-- begin --

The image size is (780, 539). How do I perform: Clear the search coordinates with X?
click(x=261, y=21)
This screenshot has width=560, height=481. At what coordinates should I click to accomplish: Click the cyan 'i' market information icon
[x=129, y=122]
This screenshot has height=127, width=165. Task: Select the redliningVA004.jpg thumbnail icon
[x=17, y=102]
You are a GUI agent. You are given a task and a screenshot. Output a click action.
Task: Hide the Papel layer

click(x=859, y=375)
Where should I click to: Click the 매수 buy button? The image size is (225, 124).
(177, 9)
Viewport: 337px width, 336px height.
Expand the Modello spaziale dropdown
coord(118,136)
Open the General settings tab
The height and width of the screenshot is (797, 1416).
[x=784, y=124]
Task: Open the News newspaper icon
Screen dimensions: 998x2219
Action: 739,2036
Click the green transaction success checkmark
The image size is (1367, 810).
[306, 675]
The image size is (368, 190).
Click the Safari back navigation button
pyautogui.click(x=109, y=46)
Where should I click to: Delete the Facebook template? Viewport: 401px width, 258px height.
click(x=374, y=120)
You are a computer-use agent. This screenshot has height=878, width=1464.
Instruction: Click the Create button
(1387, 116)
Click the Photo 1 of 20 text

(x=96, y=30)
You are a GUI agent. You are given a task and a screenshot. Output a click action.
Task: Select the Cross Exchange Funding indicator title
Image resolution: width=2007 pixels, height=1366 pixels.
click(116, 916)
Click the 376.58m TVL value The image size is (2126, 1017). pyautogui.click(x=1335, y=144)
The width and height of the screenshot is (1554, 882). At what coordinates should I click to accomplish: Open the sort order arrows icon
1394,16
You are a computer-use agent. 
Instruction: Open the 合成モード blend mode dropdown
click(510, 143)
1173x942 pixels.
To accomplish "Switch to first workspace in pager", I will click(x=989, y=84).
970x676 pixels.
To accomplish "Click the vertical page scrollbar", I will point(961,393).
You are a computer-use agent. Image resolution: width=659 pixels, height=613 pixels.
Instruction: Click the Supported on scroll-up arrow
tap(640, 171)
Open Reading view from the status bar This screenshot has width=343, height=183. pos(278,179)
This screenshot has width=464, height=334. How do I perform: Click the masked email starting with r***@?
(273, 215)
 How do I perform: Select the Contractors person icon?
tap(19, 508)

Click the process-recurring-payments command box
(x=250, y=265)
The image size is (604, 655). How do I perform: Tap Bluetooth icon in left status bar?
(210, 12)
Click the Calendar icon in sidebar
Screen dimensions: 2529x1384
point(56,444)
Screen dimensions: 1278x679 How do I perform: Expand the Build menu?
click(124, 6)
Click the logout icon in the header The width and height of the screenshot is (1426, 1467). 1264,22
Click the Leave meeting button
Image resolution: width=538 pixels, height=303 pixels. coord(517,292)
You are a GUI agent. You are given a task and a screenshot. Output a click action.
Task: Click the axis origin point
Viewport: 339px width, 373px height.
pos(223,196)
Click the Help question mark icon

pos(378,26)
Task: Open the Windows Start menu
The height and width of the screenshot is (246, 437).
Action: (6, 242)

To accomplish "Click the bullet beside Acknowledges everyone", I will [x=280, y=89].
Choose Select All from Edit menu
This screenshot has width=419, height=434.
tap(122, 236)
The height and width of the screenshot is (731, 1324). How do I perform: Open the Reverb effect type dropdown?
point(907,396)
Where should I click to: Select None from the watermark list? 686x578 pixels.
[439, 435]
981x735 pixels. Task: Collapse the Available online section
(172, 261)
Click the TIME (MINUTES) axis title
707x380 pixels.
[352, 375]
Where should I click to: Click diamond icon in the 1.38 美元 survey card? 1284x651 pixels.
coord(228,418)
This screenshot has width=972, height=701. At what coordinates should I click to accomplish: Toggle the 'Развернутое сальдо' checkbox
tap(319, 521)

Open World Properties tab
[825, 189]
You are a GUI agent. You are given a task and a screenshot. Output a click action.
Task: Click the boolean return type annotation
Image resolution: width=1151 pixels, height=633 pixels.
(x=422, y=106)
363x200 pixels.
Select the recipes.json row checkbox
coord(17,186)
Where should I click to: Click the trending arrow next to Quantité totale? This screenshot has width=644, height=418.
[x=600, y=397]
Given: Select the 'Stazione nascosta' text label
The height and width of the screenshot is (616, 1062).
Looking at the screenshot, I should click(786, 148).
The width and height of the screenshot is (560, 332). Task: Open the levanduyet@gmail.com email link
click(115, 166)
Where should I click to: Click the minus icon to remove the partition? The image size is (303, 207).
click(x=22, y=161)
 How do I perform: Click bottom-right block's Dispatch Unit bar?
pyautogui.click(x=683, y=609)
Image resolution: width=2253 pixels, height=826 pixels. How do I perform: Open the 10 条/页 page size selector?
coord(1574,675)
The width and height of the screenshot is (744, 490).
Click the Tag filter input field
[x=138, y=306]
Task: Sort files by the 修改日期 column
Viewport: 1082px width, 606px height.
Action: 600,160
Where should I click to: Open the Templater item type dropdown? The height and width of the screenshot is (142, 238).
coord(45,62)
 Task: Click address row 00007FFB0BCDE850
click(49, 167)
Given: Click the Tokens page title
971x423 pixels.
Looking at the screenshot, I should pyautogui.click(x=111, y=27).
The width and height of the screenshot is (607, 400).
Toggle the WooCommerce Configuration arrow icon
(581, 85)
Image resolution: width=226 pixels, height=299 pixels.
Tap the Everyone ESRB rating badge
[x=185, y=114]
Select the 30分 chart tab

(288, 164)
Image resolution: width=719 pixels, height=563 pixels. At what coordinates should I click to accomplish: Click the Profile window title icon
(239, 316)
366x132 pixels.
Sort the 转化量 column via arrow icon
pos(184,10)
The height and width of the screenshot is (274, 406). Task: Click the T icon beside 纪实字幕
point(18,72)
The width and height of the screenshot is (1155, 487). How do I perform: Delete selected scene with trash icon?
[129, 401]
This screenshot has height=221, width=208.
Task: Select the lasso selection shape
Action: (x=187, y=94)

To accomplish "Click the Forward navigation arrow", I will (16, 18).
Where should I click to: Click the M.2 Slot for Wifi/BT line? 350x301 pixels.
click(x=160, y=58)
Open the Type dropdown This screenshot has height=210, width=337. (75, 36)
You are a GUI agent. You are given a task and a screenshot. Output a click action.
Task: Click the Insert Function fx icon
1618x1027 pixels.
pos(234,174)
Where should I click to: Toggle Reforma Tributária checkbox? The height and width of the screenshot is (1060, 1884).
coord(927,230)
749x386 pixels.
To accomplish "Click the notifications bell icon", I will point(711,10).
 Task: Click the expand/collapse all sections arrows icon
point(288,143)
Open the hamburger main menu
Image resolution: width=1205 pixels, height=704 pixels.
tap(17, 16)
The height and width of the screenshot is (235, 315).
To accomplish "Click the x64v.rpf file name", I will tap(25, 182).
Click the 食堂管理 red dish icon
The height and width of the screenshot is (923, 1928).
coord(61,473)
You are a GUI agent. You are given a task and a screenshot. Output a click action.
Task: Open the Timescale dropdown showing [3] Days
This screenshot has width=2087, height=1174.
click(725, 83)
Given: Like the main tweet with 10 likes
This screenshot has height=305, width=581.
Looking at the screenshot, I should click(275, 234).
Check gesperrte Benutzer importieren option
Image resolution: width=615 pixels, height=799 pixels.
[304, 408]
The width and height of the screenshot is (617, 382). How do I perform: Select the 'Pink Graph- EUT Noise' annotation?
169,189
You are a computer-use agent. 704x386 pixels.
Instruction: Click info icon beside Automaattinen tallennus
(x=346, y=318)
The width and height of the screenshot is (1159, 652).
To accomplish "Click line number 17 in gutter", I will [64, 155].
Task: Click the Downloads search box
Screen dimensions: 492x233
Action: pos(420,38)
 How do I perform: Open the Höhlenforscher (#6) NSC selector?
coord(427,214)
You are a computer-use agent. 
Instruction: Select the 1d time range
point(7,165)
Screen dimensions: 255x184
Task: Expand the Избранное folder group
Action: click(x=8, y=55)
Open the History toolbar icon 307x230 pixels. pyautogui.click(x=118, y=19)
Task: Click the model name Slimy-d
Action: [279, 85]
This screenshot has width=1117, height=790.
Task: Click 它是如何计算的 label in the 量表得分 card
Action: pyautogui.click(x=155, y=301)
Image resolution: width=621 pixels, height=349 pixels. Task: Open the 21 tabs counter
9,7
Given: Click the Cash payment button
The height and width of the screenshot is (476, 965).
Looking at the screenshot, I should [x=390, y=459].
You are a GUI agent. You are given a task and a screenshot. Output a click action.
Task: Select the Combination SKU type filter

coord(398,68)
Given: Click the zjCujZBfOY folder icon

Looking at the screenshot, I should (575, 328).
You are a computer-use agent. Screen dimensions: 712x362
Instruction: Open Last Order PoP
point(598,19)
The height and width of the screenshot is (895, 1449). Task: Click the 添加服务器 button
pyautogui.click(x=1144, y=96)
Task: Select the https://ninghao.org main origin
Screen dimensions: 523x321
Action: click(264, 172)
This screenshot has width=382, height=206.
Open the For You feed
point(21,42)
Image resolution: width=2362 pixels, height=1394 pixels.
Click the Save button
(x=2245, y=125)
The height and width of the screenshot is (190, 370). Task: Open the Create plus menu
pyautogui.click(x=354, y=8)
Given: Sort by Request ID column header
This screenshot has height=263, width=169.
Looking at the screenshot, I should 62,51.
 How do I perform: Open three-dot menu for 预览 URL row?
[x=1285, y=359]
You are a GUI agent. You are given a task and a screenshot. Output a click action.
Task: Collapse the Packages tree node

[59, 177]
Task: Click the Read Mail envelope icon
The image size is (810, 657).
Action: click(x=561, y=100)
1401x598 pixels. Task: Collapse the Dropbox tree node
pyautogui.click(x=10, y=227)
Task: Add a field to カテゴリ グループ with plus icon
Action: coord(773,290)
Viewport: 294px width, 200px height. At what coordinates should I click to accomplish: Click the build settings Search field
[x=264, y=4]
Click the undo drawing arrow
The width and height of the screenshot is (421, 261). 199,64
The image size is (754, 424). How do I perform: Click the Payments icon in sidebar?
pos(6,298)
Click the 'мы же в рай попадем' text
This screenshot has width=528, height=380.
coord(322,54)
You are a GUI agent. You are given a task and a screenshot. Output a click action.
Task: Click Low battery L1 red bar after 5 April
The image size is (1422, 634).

-- end --

▶ What to do
Show every line of the items above that contains the word "status", copying each line in full.

▶ The answer
Open Reading view from the status bar This screenshot has width=343, height=183. pos(278,179)
The image size is (604, 655). How do I perform: Tap Bluetooth icon in left status bar?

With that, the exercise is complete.